ASSIGNMENT:
Pictures stay out of the output. Return exactly the lines below from the one with "HPV: What It" down to the one with "LFM weekend (203, 2501)", both included, and nothing more.

RECORD SET:
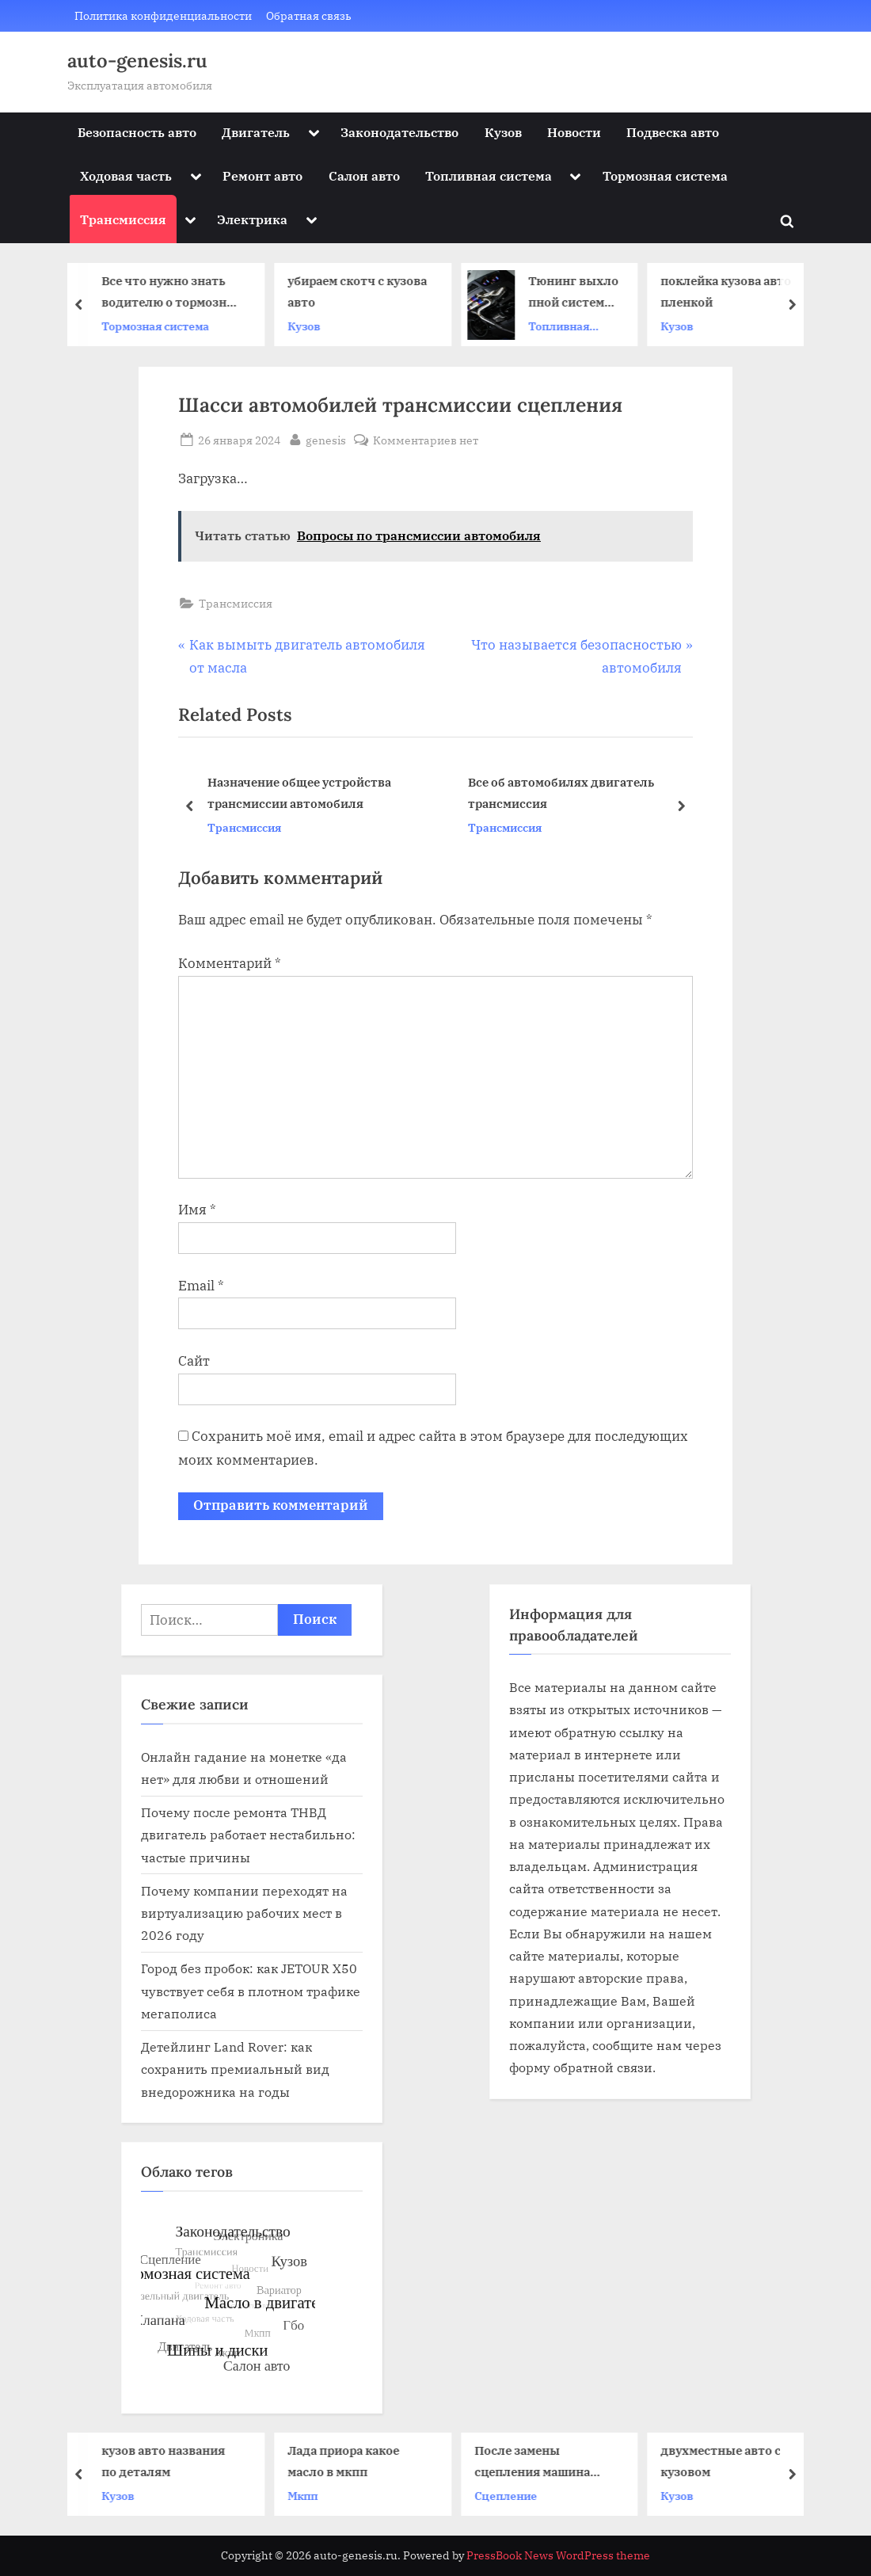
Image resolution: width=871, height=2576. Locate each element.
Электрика (252, 219)
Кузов (503, 132)
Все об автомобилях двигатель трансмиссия (561, 792)
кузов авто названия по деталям (168, 2460)
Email (201, 1285)
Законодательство (399, 132)
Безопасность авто (137, 132)
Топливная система (488, 175)
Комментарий (229, 963)
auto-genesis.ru (137, 60)
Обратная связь (309, 15)
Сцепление (511, 2494)
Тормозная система (665, 175)
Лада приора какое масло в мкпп (349, 2460)
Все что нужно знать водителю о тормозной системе (177, 293)
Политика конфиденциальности (163, 15)
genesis (326, 439)
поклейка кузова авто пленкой (732, 292)
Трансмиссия (123, 219)
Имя (197, 1209)
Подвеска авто (672, 132)
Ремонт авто (262, 175)
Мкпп (309, 2494)
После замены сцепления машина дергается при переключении (537, 2462)
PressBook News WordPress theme (558, 2555)
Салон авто (364, 175)
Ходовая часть (126, 175)
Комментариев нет (425, 440)
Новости (574, 132)
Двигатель (256, 132)
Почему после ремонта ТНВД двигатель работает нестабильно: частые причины (248, 1834)
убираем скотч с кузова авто (363, 292)
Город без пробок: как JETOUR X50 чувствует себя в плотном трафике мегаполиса (250, 1991)
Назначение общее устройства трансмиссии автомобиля (299, 792)
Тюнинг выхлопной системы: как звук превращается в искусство (579, 293)
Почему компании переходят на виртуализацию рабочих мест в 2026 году (244, 1913)
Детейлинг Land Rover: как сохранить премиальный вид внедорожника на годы (235, 2069)
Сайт (194, 1361)
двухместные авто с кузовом (727, 2460)
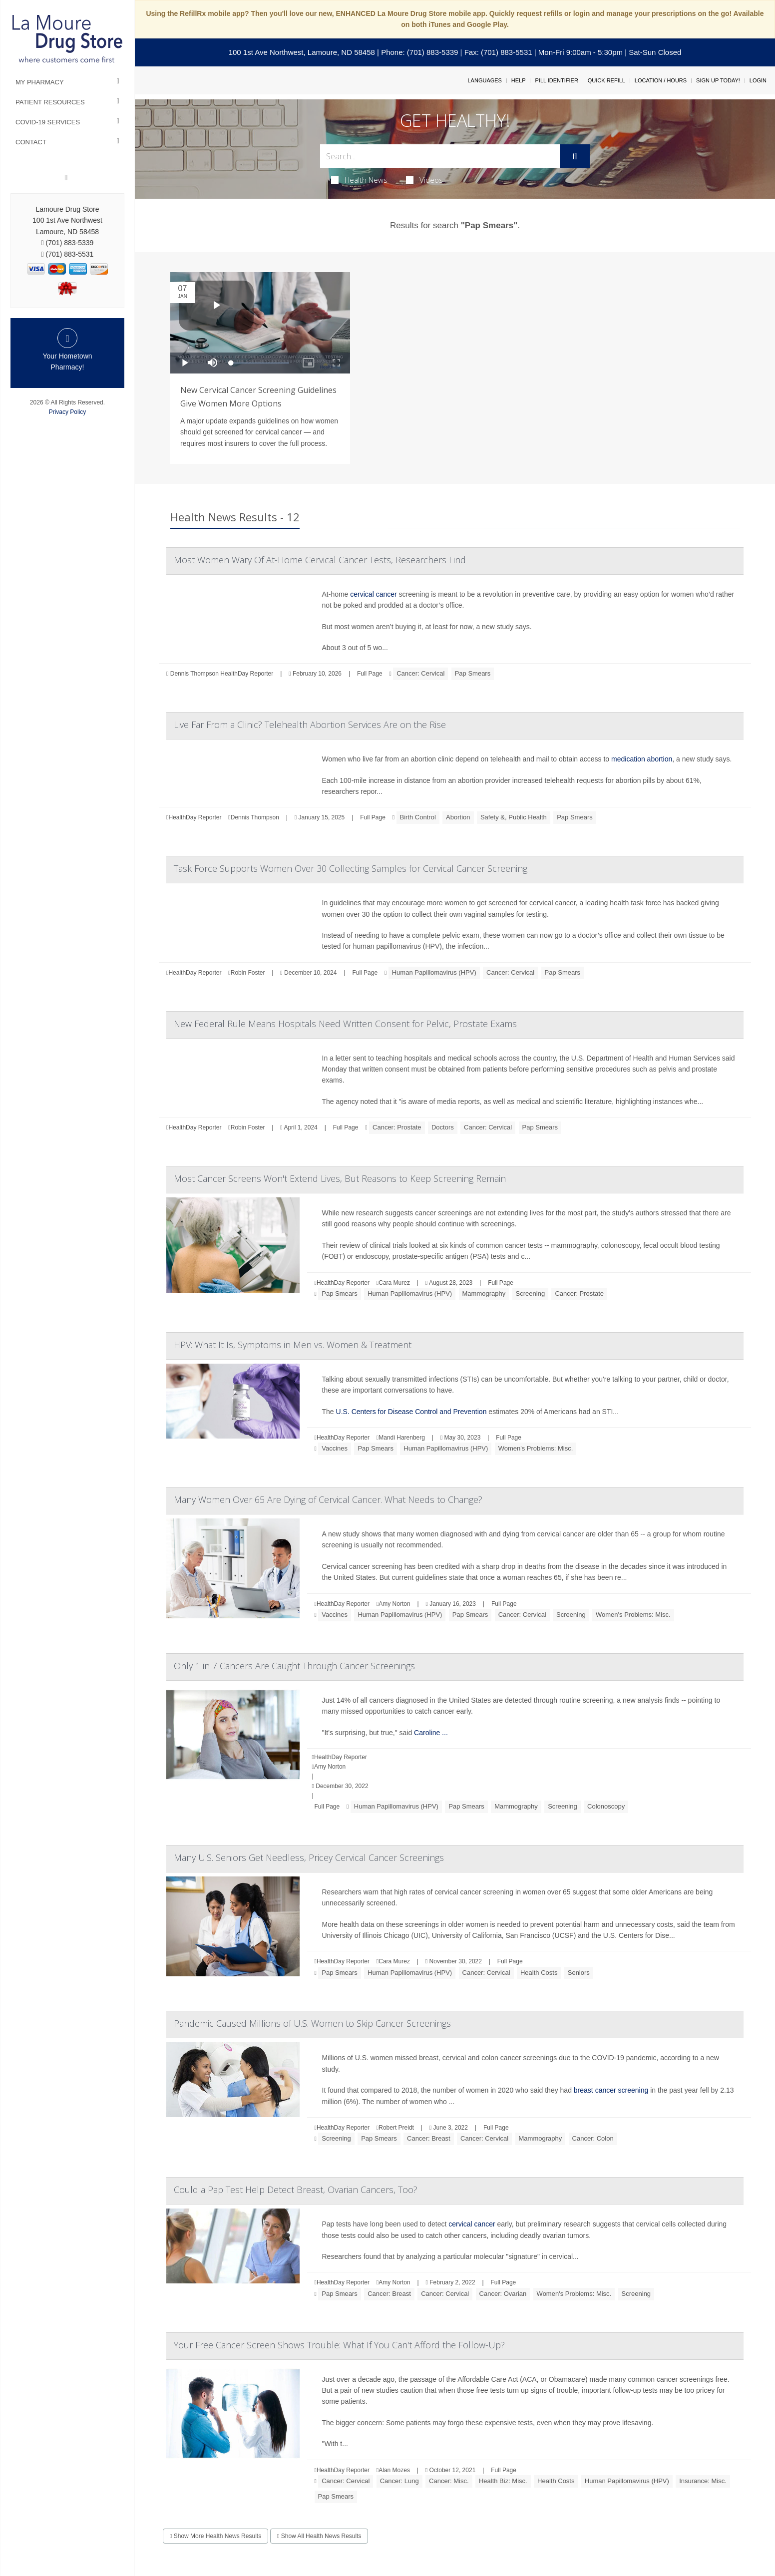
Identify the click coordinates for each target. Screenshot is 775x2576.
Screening (530, 1293)
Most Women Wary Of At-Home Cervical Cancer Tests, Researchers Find (320, 560)
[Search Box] (440, 156)
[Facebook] (66, 178)
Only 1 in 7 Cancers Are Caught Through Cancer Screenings (294, 1666)
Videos (424, 180)
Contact (30, 142)
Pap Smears (473, 673)
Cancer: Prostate (397, 1127)
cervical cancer (373, 594)
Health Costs (538, 1972)
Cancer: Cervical (420, 673)
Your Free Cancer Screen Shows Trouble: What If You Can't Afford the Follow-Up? (339, 2345)
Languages (484, 80)
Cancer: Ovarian (503, 2293)
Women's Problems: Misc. (535, 1448)
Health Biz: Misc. (503, 2481)
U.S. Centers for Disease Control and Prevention (411, 1412)
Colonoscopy (606, 1806)
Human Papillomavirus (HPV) (434, 972)
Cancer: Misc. (448, 2481)
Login (758, 80)
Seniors (579, 1972)
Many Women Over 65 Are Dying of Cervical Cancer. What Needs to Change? (328, 1499)
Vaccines (335, 1448)
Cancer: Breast (428, 2138)
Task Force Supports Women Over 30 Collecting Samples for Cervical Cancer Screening (350, 868)
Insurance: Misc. (703, 2481)
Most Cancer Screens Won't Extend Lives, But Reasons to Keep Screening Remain (340, 1178)
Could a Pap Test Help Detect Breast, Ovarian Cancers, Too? (295, 2190)
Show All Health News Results (319, 2536)
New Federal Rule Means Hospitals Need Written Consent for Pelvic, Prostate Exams (345, 1024)
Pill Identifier (556, 80)
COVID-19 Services (47, 122)
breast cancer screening (611, 2090)
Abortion (458, 817)
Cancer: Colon (593, 2138)
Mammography (484, 1293)
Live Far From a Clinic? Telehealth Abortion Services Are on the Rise (310, 725)
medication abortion (641, 759)
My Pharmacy (39, 82)
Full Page (370, 673)
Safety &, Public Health (513, 817)
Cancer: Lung (399, 2481)
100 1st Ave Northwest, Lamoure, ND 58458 (302, 52)
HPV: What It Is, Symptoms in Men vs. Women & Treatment (292, 1345)
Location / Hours (661, 80)
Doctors (442, 1127)
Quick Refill (606, 80)
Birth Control (418, 817)
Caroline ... (431, 1733)
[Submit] (575, 156)
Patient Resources (50, 102)
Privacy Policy (67, 411)
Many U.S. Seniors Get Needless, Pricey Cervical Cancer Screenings (309, 1857)
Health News (359, 180)
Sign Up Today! (718, 80)
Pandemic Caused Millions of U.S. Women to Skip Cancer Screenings (312, 2023)
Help (518, 80)
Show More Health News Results (215, 2536)
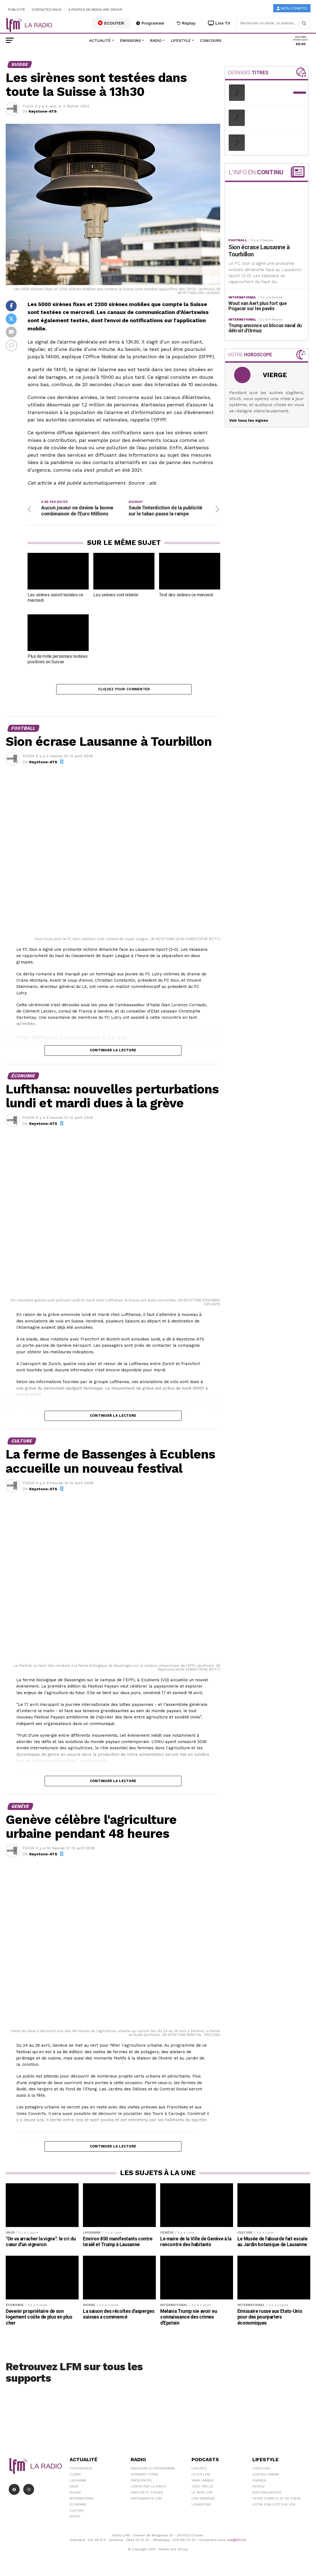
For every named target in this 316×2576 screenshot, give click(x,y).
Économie (78, 2507)
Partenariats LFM (146, 2501)
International (82, 2501)
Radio (156, 40)
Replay (186, 23)
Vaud (74, 2489)
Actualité (100, 40)
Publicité (16, 9)
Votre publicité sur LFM (273, 2507)
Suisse (75, 2495)
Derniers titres (145, 2477)
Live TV (219, 23)
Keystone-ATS (43, 111)
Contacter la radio (148, 2489)
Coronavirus (81, 2471)
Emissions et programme (153, 2471)
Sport (75, 2519)
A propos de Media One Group (95, 9)
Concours (210, 40)
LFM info (199, 2471)
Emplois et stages (147, 2495)
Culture (77, 2513)
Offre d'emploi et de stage (276, 2501)
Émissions (130, 40)
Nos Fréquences (266, 2495)
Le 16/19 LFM (202, 2495)
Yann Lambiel (203, 2483)
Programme (150, 23)
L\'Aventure (201, 2507)
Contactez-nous (47, 9)
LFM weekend (203, 2501)
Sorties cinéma (265, 2477)
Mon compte (292, 8)
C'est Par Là (202, 2489)
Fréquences (141, 2483)
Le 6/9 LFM (201, 2477)
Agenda (259, 2483)
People (258, 2489)
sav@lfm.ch (236, 2543)
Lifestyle (181, 40)
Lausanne (78, 2483)
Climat (75, 2477)
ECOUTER (111, 23)
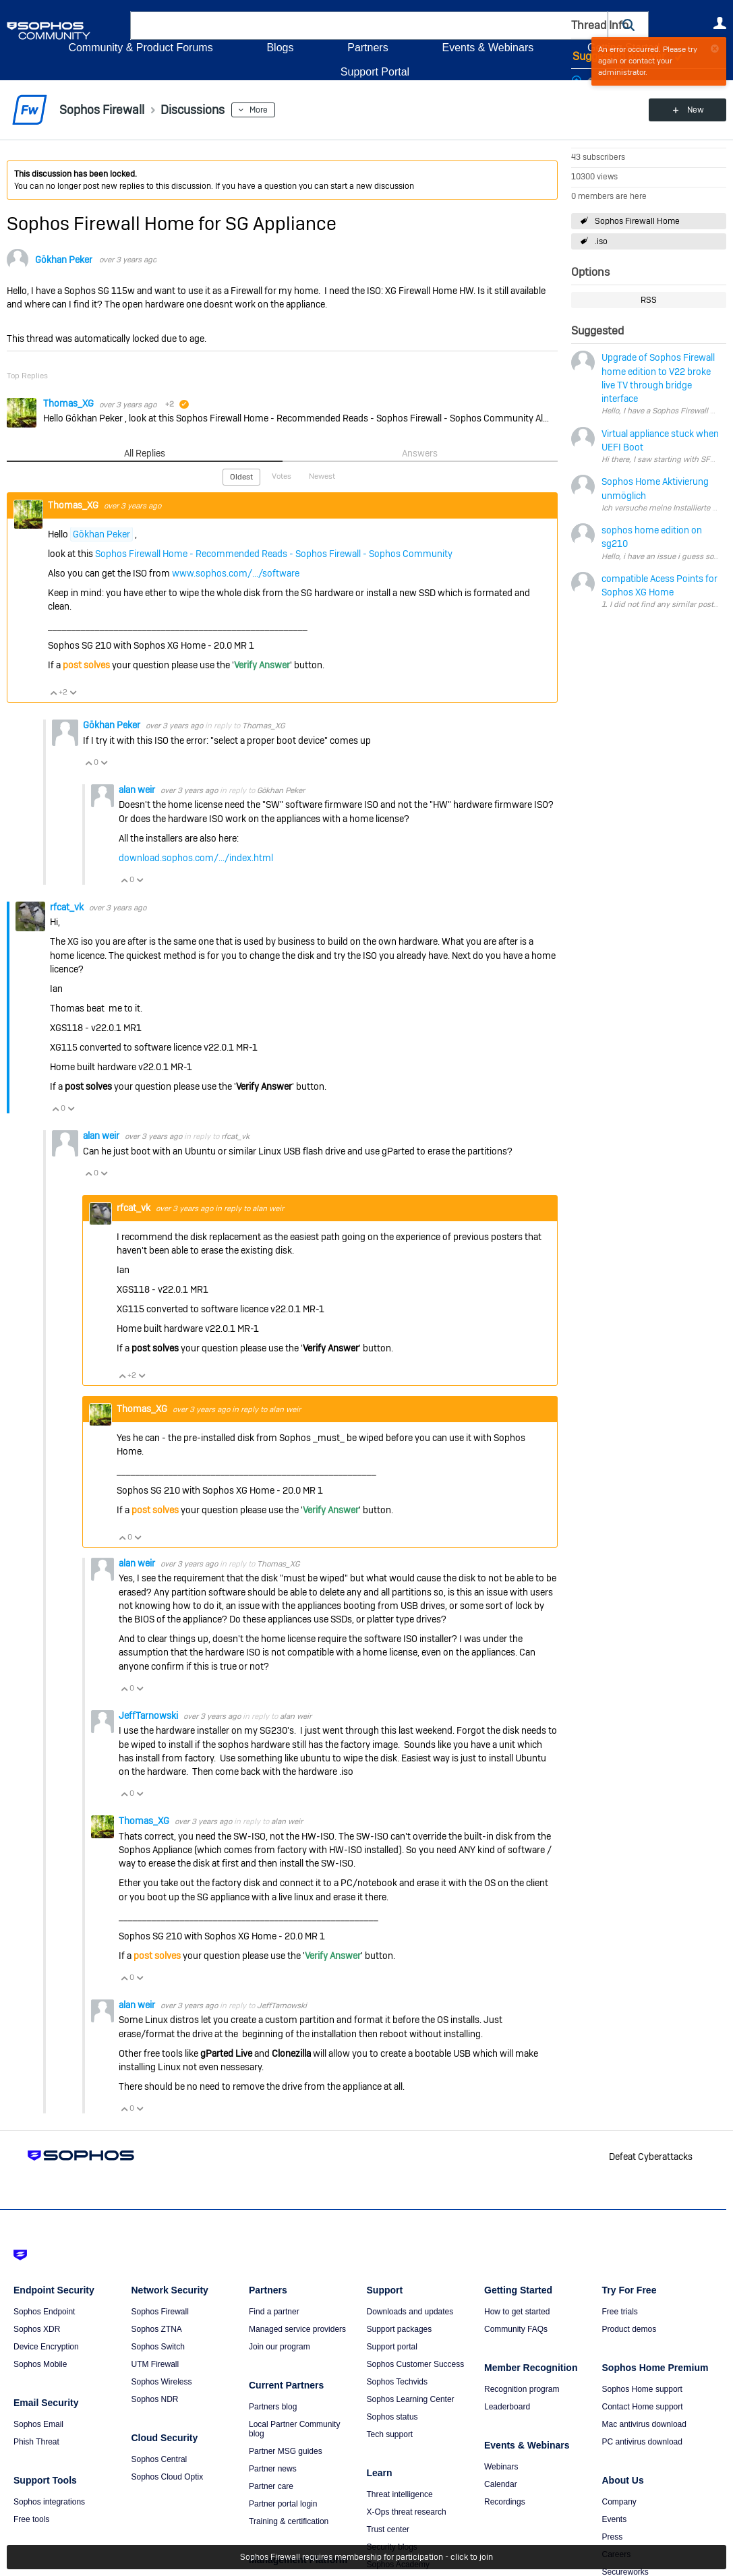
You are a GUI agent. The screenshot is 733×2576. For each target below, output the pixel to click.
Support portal (392, 2346)
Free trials (620, 2311)
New (695, 110)
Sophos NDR (155, 2399)
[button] (628, 25)
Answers (420, 453)
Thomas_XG (69, 403)
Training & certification (288, 2521)
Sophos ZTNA (156, 2329)
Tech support (390, 2434)
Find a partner (274, 2311)
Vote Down (72, 692)
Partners (367, 47)
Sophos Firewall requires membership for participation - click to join (366, 2557)
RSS (649, 300)
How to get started (517, 2311)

YOUR SOLUTION:
HPV: What It Is, Symptoms in Men vs. Women & Treatment (292, 1345)
Location / Hours (661, 80)
Doctors (442, 1127)
Quick Refill (606, 80)
Birth Control (418, 817)
Caroline ... (431, 1733)
[Submit] (575, 156)
Patient Resources (50, 102)
Privacy Policy (67, 411)
Many U.S. Seniors Get Needless, Pricey Cervical Cancer Screenings (309, 1857)
Health News (359, 180)
Sign Up Today! (718, 80)
Pandemic Caused Millions of U.S. Women to Skip Cancer Screenings (312, 2023)
Help (518, 80)
Show More Health News Results (215, 2536)
For every named target in this 316×2576 screenshot, give click(x,y).
Économie (78, 2507)
Partenariats LFM (146, 2501)
International (82, 2501)
Radio (156, 40)
Replay (186, 23)
Vaud (74, 2489)
Actualité (100, 40)
Publicité (16, 9)
Votre publicité sur LFM (273, 2507)
Suisse (75, 2495)
Derniers titres (145, 2477)
Live TV (219, 23)
Keystone-ATS (43, 111)
Contacter la radio (148, 2489)
Coronavirus (81, 2471)
Emissions et programme (153, 2471)
Sport (75, 2519)
A propos de Media One Group (95, 9)
Concours (210, 40)
LFM info (199, 2471)
Emplois et stages (147, 2495)
Culture (77, 2513)
Offre d'emploi et de stage (276, 2501)
Émissions (130, 40)
Nos Fréquences (266, 2495)
Le 16/19 LFM (202, 2495)
Yann Lambiel (203, 2483)
Programme (150, 23)
L\'Aventure (201, 2507)
Contactez-nous (47, 9)
LFM weekend (203, 2501)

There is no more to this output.